(Screenshot grounding data)

■ ■ ■ ■ ■

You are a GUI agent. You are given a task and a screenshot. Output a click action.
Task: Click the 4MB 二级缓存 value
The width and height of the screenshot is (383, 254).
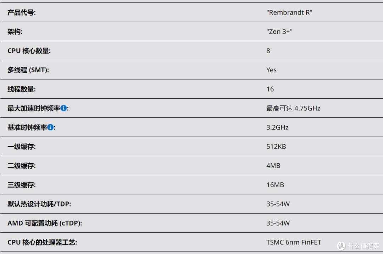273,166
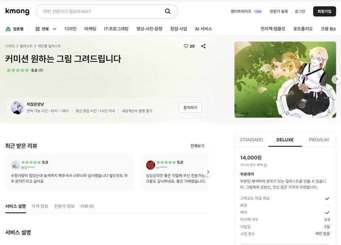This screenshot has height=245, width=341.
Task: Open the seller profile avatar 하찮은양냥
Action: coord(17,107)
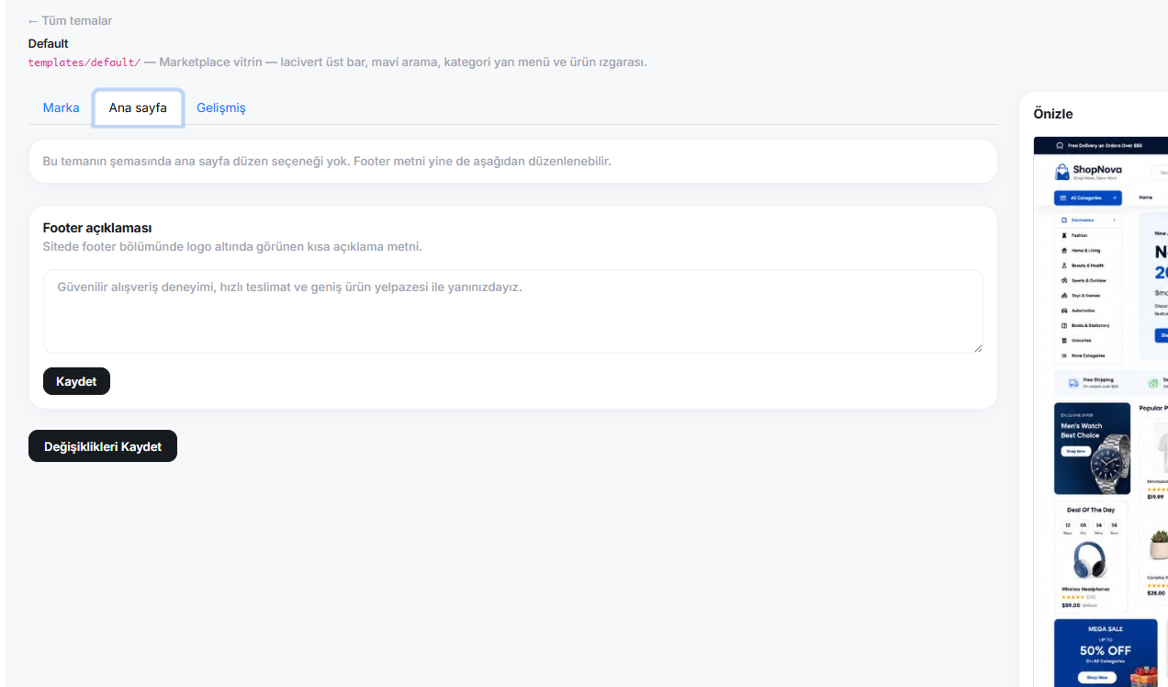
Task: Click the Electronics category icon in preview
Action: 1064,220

■ ■ ■ ■ ■

*WHAT TO WORK ON*:
The response should repeat every entry above exactly and include none of the pictures.

*ANSWER SPACE*:
You are a GUI agent. You are given a task and a screenshot. Output a click action.
Task: Click the 4MB 二级缓存 value
The width and height of the screenshot is (383, 254).
273,166
This screenshot has height=245, width=341.
Task: Open the seller profile avatar 하찮은양냥
Action: coord(17,107)
Task: Click the Electronics category icon in preview
Action: 1064,220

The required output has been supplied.